You are reading O'Reilly XForms Essentials by Micah Dubinko. (What is this?) - Buy XForms Essentials Online

Where and How to Submit

The questions of where and how are closely related, because the target of submission is a URI. The first part of a URI, called the scheme, indicates the general approach for the submit transaction, as in "http," "file," or "mailto." The remainder of the URI gives more specific information on where the destination for the data is to be.

Additionally, there need to be rules for how the in-memory instance data gets written down as a pattern of bytes on the wire. In addition to XML, several backward-compatible formats included in XForms are described in the following sections.

URI schemes, included as part of the action attribute on submission, are the broadest selector of where and how form data gets submitted. A more fine-grained distinction is the request method (often just simply called "method"), which defines details about the relationship between a URI and the representation of whatever resides at that URI.

The most common request method is GET, which is used for requesting most web pages, images, sound, and video through a web browser. GET is commonly used with forms, too, especially shorter ones. The second most common method is POST, which is described in the definition of HTTP/1.1 at RFC 2616 as the preferred way to provide:

In any case, the actual function performed by the POST method is determined by the server and is usually dependent on the URI that is part of the operation.

A third request method is PUT—little used on the Web today, but hopefully something that XForms can help change. A PUT is also a write operation but, unlike POST, it implies that an existing resource indicated by the URI is getting replaced, rather than annotated or appended to. If there is no preexisting resource, then the PUT method has the effect of creating a new resource.

Information provided =

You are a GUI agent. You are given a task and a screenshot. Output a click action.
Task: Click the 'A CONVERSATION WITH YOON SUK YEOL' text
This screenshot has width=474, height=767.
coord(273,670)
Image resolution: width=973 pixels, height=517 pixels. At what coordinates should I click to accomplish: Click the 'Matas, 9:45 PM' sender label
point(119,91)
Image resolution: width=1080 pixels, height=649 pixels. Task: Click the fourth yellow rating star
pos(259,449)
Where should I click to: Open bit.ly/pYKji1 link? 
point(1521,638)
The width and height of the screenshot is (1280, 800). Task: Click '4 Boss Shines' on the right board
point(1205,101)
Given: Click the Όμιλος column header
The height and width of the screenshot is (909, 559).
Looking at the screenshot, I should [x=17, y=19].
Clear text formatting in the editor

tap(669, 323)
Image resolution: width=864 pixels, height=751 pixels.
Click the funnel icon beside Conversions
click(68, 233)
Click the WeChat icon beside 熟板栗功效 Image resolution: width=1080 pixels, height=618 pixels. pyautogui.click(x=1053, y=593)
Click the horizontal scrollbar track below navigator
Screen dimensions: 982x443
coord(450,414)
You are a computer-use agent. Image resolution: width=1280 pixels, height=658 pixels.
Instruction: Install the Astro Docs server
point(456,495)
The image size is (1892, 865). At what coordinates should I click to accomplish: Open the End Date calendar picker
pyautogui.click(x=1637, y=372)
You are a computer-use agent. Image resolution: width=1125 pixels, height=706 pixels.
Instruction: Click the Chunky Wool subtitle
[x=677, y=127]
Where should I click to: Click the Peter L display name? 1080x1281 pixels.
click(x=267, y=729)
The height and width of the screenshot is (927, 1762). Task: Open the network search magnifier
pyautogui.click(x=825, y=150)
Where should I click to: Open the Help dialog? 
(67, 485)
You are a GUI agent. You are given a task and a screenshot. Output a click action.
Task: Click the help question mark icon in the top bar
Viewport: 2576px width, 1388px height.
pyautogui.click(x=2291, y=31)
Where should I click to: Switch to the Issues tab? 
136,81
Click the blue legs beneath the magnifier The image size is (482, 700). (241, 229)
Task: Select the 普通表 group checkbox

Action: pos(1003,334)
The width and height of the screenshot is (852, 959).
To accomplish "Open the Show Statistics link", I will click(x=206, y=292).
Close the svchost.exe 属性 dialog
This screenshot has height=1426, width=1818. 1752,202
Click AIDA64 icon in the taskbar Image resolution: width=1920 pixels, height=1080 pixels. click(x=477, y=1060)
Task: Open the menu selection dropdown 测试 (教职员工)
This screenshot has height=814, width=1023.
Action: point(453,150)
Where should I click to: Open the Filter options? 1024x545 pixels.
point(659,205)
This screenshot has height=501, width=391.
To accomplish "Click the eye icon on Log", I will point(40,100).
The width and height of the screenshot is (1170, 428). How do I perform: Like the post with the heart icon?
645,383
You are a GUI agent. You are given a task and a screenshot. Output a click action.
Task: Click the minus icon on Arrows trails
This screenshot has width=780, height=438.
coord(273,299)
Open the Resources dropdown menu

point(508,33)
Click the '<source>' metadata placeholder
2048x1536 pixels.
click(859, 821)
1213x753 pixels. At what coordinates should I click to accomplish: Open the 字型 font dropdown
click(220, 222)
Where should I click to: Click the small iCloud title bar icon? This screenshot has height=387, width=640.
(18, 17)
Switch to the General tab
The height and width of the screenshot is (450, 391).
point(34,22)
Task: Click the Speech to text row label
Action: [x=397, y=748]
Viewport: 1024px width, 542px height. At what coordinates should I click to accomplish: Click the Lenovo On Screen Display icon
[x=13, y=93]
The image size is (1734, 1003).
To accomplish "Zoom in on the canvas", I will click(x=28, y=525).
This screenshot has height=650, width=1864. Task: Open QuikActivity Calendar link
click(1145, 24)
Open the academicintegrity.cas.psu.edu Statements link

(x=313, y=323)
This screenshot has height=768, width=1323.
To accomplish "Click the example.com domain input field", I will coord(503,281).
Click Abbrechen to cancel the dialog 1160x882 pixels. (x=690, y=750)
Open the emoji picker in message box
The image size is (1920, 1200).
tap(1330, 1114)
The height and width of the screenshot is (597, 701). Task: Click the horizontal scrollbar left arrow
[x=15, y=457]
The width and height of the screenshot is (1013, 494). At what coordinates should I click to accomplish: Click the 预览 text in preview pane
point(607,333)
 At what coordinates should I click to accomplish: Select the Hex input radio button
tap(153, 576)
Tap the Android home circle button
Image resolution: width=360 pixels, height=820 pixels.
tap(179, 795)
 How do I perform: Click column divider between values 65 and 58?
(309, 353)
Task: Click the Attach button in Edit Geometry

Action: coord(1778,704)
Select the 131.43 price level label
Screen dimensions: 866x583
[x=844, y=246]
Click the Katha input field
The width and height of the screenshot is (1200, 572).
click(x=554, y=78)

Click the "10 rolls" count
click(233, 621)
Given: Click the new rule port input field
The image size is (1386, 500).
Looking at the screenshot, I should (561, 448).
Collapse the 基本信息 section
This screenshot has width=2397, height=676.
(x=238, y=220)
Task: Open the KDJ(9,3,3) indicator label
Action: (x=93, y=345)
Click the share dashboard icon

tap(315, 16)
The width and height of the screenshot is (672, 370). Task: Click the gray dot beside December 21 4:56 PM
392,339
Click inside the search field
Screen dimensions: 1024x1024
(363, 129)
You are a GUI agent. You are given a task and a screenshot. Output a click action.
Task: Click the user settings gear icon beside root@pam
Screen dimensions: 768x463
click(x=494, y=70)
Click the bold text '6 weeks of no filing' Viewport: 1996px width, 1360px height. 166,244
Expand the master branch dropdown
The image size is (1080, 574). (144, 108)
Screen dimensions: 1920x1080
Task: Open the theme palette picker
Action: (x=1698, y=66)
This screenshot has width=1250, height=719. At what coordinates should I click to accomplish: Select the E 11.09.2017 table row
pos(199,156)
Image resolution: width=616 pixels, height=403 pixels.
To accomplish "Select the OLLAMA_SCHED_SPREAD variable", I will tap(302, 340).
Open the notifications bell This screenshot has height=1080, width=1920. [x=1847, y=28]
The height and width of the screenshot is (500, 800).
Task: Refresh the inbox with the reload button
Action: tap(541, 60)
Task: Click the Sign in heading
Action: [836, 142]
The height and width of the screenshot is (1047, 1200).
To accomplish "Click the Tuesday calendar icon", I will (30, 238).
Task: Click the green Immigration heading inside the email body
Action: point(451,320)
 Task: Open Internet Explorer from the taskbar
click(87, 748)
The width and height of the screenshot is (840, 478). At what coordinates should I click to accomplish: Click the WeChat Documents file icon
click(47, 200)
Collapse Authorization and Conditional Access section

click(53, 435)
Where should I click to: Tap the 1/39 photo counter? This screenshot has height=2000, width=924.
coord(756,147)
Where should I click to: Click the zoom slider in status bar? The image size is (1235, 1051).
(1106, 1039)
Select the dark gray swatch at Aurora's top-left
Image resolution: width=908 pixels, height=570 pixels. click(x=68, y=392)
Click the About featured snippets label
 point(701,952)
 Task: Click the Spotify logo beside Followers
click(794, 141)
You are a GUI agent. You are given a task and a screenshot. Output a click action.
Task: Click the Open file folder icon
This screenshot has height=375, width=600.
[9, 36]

Task objective = Extend the passage on where and how XForms data is submitted, picking up after its final sentence. You can set the material aside for this.

Answer for the task =
In XForms terms, the attribute method on submission indicates the author's selection of request method. The combination of URI scheme and method defines the overall processing that will happen during submit. Note, however, that nonsensical combinations are possible—such as "mailto:" with PUT or "file:" with POST.

The file scheme represents access to the local filesystem. On the Windows platform, networked file shares, which are treated in a similar fashion to the local file system, can also be accessed through the file URI scheme.

Only PUT makes sense for form data sent via the file scheme. Since not every XForms processor is guaranteed to have a filesystem, this scheme isn't guaranteed to be supported.

The file scheme can be useful when used indirectly with relative paths. For example, the following declaration

<submission method="put" action="myfile.xml"/>

specifies that the action URI is relative. When the containing document is loaded from a file scheme, then the submission also goes to the file myfile.xml in the current directory. When the containing document is loaded from an http scheme, however, the submission gets PUT to a URI in the same directory as the current document, except ending in myfile.xml.

file:/C:/dir/file.xml
file://C:/dir/file.xml
file:///C:/dir/file.xml
file:///C|/dir/file.xml
file:///C%3A/dir/file.xml

At some point the in-memory instance data gets converted, or serialized, into a stream of bytes suitable for sending over the wire. The following sections describe the serialization formats defined in XForms 1.0.

XML for form data submission is one of the main motivations behind XForms. This is the most straightforward serialization format; after all, instance data is based on the XPath data model, which was specifically designed to model XML.

XForms borrows from XSLT several attributes that fine-tune the serialization process: indent, encoding, omit-xml-declaration, standalone, and cdata-section-elements. Note that these attributes maintain the original spelling, including dashes, as in XSLT. The following section describing the submission element contains all the details on what each attribute does. The important thing to note is that all of these attributes taken from XSLT are advisory only, and that an XForms processor is free to ignore any that are inconvenient for the implementer.

The media type of the submitted XML will be application/xml by default, though this can be overridden with the mediatype attribute.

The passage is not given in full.